Entries for locating words and elements
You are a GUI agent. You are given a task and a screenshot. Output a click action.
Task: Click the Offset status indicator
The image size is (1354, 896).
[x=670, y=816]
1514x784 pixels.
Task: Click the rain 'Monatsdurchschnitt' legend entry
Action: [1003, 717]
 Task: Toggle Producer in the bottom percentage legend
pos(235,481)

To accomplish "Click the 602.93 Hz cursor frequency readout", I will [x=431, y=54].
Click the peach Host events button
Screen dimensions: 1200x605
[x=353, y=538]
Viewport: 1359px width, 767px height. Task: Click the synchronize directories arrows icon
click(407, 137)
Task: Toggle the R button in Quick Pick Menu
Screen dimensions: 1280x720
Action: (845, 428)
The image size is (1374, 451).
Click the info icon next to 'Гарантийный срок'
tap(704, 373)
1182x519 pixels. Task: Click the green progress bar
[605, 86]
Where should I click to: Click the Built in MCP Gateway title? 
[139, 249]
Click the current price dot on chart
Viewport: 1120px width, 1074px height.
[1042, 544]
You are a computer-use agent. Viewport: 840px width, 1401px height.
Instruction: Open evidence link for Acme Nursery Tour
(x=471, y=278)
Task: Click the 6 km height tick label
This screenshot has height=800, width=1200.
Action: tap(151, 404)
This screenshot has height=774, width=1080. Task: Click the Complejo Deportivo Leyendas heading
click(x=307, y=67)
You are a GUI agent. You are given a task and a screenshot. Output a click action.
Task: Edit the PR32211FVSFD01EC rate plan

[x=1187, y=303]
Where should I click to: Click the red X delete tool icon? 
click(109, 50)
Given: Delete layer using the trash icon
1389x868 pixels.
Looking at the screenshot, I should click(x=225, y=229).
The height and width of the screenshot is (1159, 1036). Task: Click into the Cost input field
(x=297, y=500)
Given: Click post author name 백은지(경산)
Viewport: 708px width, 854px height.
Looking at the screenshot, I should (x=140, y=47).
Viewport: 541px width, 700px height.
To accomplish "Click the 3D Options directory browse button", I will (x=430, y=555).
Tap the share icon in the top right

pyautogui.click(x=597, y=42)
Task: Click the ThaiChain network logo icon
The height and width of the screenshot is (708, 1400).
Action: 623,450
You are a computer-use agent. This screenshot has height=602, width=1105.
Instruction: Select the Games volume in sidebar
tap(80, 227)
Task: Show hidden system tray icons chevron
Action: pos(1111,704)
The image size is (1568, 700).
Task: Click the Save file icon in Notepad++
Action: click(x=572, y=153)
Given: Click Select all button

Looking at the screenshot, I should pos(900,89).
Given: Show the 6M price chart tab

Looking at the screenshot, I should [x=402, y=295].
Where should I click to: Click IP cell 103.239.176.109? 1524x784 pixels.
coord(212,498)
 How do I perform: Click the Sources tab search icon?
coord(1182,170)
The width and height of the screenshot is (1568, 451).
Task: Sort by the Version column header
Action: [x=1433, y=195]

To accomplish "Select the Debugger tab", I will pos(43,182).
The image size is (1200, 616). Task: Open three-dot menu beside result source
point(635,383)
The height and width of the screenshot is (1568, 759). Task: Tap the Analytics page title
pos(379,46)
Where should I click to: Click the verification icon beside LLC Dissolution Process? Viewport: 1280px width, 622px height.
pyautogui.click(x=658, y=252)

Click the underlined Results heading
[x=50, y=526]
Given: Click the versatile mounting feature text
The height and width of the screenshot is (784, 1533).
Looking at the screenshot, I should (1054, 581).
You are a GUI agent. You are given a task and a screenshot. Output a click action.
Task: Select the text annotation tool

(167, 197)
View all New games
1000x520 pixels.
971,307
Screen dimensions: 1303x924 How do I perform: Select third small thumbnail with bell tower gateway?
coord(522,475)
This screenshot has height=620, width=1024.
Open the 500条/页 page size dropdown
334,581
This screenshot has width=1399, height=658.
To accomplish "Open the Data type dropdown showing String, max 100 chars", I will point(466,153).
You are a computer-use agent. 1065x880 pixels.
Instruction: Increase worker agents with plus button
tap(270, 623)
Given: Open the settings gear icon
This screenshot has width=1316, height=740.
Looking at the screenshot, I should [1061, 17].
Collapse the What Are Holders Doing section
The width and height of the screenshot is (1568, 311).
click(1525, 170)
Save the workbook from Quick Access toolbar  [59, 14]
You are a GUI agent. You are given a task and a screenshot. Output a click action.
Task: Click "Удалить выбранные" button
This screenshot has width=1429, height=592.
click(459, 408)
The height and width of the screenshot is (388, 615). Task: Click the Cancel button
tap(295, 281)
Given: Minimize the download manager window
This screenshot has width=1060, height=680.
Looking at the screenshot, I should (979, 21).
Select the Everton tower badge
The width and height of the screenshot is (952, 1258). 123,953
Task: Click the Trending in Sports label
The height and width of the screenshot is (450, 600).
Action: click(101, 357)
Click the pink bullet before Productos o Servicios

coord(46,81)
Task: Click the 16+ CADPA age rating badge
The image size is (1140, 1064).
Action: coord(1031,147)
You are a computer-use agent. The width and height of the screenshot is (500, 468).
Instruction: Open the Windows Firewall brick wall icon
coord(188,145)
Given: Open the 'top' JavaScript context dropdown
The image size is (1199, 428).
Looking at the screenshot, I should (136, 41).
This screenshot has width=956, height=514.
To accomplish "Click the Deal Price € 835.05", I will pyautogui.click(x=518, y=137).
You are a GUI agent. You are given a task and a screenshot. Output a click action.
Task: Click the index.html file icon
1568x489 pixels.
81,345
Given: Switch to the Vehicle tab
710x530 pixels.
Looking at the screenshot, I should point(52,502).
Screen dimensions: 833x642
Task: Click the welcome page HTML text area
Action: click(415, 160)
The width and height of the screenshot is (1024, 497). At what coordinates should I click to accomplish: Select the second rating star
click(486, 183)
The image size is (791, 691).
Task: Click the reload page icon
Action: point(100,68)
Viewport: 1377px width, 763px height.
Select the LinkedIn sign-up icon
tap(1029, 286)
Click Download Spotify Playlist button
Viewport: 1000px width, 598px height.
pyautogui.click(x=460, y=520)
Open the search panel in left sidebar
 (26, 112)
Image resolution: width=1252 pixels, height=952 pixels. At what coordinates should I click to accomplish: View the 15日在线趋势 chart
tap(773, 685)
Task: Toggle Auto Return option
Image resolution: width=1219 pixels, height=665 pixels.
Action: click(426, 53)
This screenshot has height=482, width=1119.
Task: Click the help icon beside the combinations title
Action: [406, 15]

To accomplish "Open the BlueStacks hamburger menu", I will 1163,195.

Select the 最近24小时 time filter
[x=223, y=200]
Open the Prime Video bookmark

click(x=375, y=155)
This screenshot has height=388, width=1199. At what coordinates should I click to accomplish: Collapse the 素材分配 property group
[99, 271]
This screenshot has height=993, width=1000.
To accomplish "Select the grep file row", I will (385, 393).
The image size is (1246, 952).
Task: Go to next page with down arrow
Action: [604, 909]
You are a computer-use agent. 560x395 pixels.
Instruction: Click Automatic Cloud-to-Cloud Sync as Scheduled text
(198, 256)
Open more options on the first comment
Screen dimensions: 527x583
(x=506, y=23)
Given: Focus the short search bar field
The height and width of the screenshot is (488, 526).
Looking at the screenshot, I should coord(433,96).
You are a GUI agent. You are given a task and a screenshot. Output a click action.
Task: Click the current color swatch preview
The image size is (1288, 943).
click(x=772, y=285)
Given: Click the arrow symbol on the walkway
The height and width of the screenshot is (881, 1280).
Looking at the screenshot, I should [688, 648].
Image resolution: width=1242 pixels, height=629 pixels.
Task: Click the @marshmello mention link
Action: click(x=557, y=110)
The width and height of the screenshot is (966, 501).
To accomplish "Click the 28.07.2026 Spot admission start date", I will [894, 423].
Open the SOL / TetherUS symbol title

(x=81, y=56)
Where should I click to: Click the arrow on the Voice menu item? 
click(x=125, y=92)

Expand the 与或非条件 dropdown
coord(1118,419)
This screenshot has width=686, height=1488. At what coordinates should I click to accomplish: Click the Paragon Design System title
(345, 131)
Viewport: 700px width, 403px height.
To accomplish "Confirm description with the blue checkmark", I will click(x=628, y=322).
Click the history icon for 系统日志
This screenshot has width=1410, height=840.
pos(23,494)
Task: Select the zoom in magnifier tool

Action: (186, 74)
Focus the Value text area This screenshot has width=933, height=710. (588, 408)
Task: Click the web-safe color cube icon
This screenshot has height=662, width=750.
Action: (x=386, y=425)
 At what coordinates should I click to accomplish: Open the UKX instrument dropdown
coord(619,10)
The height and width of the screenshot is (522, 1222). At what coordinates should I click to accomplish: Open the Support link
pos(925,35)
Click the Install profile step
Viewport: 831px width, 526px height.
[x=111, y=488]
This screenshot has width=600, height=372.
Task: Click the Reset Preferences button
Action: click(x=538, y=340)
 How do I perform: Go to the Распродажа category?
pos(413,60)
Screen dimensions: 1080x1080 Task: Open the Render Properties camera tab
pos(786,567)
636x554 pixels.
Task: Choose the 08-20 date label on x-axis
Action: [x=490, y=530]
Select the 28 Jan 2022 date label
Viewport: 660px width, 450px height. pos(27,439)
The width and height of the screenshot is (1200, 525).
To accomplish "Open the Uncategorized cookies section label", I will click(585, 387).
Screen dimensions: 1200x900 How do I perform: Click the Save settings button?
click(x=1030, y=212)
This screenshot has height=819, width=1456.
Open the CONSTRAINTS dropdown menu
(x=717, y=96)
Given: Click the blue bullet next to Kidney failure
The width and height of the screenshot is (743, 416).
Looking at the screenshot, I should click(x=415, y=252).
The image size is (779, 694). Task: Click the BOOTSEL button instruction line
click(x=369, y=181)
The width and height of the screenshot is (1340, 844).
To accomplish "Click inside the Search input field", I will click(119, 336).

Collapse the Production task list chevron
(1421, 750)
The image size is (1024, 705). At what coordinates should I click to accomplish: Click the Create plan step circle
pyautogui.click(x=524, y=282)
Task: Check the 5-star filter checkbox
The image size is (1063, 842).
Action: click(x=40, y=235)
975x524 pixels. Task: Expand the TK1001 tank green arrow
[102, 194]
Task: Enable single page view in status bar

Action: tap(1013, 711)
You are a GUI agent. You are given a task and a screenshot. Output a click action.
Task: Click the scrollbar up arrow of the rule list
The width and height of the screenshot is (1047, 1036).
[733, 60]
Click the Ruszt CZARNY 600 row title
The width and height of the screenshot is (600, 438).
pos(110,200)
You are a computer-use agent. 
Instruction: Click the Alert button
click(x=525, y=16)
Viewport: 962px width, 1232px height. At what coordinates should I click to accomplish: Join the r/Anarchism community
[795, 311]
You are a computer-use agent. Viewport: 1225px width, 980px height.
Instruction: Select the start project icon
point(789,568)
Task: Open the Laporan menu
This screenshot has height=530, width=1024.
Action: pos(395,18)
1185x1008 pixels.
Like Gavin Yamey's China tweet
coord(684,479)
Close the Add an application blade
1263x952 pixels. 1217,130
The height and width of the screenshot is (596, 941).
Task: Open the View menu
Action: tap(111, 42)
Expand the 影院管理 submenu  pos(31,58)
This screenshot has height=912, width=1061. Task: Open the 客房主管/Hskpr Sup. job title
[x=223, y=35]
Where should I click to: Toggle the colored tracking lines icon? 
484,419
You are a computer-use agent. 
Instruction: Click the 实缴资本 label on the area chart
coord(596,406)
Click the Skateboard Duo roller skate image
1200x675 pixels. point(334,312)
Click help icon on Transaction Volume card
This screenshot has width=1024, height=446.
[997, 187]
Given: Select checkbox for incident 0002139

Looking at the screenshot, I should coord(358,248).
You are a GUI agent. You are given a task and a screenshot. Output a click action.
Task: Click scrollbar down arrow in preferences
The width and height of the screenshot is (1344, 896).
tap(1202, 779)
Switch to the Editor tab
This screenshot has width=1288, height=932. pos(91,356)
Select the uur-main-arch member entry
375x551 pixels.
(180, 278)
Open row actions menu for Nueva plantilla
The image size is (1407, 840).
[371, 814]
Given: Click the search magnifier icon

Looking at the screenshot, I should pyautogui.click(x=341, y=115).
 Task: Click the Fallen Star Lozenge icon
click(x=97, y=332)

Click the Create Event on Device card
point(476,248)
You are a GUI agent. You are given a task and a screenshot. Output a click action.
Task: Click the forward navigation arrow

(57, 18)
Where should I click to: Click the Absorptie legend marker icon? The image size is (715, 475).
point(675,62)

- _What the task asks_
Reproduce the data above, starting at the line containing "Click the pink" and ending at the line containing "will pyautogui.click(x=518, y=137).", and switch "The image size is" to "The screenshot size is" wherever it occurs, leaving everything else unchanged.

- _Problem solution_
Click the pink bullet before Productos o Servicios

coord(46,81)
Task: Click the 16+ CADPA age rating badge
The screenshot size is (1140, 1064).
Action: coord(1031,147)
You are a computer-use agent. The width and height of the screenshot is (500, 468).
Instruction: Open the Windows Firewall brick wall icon
coord(188,145)
Given: Open the 'top' JavaScript context dropdown
The screenshot size is (1199, 428).
Looking at the screenshot, I should (136, 41).
This screenshot has width=956, height=514.
To accomplish "Click the Deal Price € 835.05", I will pyautogui.click(x=518, y=137).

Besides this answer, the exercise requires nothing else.